Is there a way to convert Trac Wiki pages to HTML?

Question

I see the suggestion of using Mylyn WikiText to convert wiki pages to html from this question except I'm not sure if its what I'm looking for from reading the front page of the site alone. I'll look into it further. Though I would prefer it being a Trac plug-in so I could initiate the conversion from within the wiki options but all the plugins at Trac-Hacks export single pages only whereas I want to dump all formatted pages in one go.

So is there an existing Trac plug-in or stand-alone application that'll meet my requirements? If not where would you point me to start looking at implementing that functionality myself?

score 5 · Accepted Answer · answered Dec 14 '10 at 20:52

You may find some useful information in the comments for this ticket on trac-hacks. One user reports using the wget utility to create a mirror copy of the wiki as if it was a normal website. Another user reports using the XmlRpc plugin to extract HTML versions of any given wiki page, but this method would probably require you to create a script to interface with the plugin. The poster didn't provide any example code, unfortunately, but the XmlRpc Plugin page includes a decent amount of documentation and samples to get you started.

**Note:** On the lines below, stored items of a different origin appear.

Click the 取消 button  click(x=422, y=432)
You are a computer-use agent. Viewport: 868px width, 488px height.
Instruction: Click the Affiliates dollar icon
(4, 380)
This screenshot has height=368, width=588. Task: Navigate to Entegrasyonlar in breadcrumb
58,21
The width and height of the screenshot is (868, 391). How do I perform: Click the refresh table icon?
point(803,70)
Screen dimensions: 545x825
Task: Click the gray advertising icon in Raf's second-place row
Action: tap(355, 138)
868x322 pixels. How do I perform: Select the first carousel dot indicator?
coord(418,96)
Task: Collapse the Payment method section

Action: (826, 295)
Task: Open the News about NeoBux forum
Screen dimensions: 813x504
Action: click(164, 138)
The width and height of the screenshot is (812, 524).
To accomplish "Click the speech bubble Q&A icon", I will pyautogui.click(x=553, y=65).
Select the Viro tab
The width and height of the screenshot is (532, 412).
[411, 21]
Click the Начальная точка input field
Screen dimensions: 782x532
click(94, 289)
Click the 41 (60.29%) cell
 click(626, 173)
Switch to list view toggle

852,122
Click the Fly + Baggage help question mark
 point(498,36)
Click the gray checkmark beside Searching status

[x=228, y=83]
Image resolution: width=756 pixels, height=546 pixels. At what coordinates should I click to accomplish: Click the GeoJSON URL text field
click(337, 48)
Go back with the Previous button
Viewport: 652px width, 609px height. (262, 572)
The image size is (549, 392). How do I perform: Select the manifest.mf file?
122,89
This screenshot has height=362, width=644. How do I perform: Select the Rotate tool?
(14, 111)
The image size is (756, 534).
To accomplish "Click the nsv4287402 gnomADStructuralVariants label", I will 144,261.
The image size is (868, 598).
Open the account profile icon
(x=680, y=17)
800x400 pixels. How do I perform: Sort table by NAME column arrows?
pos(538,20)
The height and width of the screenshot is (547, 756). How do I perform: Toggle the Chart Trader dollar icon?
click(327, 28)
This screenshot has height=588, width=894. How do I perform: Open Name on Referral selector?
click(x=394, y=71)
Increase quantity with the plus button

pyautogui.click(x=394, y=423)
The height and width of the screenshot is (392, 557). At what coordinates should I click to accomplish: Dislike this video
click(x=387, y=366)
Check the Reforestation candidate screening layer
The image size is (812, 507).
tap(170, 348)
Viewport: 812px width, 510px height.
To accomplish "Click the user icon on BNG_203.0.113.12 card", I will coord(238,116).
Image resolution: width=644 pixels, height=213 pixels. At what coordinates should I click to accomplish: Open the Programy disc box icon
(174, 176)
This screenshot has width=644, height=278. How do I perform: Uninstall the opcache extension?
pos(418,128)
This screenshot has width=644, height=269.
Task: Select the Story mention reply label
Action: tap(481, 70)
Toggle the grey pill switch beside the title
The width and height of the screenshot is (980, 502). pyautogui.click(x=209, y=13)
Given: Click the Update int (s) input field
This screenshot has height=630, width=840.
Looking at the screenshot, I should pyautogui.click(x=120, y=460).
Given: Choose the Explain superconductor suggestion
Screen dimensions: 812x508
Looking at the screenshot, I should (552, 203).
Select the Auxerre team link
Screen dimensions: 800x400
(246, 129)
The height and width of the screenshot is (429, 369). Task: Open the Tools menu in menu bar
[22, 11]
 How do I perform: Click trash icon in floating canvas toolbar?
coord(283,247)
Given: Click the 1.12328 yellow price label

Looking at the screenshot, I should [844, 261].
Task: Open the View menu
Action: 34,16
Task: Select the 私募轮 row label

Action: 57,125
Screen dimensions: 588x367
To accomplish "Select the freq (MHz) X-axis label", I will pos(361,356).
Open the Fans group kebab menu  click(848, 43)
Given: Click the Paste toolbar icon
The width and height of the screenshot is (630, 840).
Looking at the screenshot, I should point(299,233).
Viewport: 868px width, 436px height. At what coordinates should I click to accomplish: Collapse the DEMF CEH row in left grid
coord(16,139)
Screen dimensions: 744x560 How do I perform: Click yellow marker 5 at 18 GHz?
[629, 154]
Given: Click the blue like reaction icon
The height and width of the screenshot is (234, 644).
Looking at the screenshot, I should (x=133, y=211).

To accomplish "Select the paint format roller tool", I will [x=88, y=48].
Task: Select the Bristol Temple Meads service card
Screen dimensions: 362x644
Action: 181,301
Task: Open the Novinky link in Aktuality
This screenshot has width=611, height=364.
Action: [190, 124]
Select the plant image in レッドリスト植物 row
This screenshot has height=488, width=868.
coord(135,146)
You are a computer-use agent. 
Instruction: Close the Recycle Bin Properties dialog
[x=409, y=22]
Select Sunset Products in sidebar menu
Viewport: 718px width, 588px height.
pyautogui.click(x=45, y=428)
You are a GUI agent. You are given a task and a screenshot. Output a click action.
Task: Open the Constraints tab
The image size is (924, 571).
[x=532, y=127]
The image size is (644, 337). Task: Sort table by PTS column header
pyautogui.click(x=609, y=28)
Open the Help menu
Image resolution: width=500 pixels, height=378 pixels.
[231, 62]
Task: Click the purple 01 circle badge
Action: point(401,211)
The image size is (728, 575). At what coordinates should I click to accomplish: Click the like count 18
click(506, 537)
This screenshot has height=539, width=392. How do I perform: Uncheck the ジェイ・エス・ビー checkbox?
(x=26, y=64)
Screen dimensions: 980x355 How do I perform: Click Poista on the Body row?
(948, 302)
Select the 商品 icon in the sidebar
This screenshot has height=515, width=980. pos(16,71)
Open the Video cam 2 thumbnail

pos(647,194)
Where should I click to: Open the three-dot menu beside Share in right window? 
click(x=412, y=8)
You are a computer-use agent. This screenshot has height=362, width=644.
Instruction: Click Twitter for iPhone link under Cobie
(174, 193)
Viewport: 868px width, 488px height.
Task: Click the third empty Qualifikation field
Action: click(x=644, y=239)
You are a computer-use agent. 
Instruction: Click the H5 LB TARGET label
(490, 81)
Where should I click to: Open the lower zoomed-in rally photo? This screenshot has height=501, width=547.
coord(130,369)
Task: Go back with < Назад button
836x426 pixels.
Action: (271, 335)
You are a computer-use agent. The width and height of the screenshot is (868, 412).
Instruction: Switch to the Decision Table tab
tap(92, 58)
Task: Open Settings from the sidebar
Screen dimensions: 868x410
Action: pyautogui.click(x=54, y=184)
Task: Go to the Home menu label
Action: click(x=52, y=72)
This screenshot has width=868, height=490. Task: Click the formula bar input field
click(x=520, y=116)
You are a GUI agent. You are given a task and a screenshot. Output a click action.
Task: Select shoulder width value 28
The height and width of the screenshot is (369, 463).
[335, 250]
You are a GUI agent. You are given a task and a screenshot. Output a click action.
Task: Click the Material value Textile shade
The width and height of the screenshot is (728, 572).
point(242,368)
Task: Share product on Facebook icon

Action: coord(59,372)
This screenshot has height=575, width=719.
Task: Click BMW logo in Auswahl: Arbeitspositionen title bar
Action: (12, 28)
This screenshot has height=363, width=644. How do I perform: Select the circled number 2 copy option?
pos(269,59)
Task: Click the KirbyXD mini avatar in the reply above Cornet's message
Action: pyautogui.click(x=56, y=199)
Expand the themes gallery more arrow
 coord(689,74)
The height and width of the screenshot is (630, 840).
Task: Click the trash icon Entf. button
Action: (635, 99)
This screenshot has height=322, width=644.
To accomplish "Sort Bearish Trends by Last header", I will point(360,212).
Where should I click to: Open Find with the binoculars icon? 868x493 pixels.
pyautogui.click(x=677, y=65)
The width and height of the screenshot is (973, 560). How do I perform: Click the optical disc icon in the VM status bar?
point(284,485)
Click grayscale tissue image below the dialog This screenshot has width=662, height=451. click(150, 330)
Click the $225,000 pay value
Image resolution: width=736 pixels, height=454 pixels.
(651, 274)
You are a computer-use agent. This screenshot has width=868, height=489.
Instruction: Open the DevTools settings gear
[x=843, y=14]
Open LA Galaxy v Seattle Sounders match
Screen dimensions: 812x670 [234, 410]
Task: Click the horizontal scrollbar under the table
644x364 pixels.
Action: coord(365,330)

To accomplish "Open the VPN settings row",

If you have access to a command line on the server hosting Trac, you can use the trac-admin command like:

trac-admin /path/to/trac wiki export <wiki page name>

to retrieve a plain-text version of the specified wiki page. You would then have to parse the wiki syntax to HTML, but there are tools available to do that.

+1 for wget which is just enough for my needs at the moment. I'll come back to this answer and try out the other suggestions if I need ideas for anything more sophisticated. Thanks. — spade78, Dec 14 '10 at 22:06

score 1 · Answer 2 · answered Jul 24 '17 at 17:33

For our purposes, we wanted to export each of the wiki pages individually without the header/footer and other instance-specific content. For this purpose, the XML-RPC interface was a good fit. Here's the Python 3.6+ script I created for exporting the whole of the wiki into HTML files in the current directory. Note that this technique doesn't rewrite any hyperlinks, so they will resolve absolutely to the site.

import os
import xmlrpc.client
import getpass
import urllib.parse


def add_auth(url):
    host = urllib.parse.urlparse(url).netloc
    realm = os.environ.get('TRAC_REALM', host)
    username = getpass.getuser()
    try:
        import keyring
        password = keyring.get_password(realm, username)
    except Exception:
        password = getpass.getpass(f"password for {username}@{realm}: ")

    if password:
        url = url.replace('://', f'://{username}:{password}@')

    return url


def main():
    trac_url = add_auth(os.environ['TRAC_URL'])
    rpc_url = urllib.parse.urljoin(trac_url, 'login/xmlrpc')
    trac = xmlrpc.client.ServerProxy(rpc_url)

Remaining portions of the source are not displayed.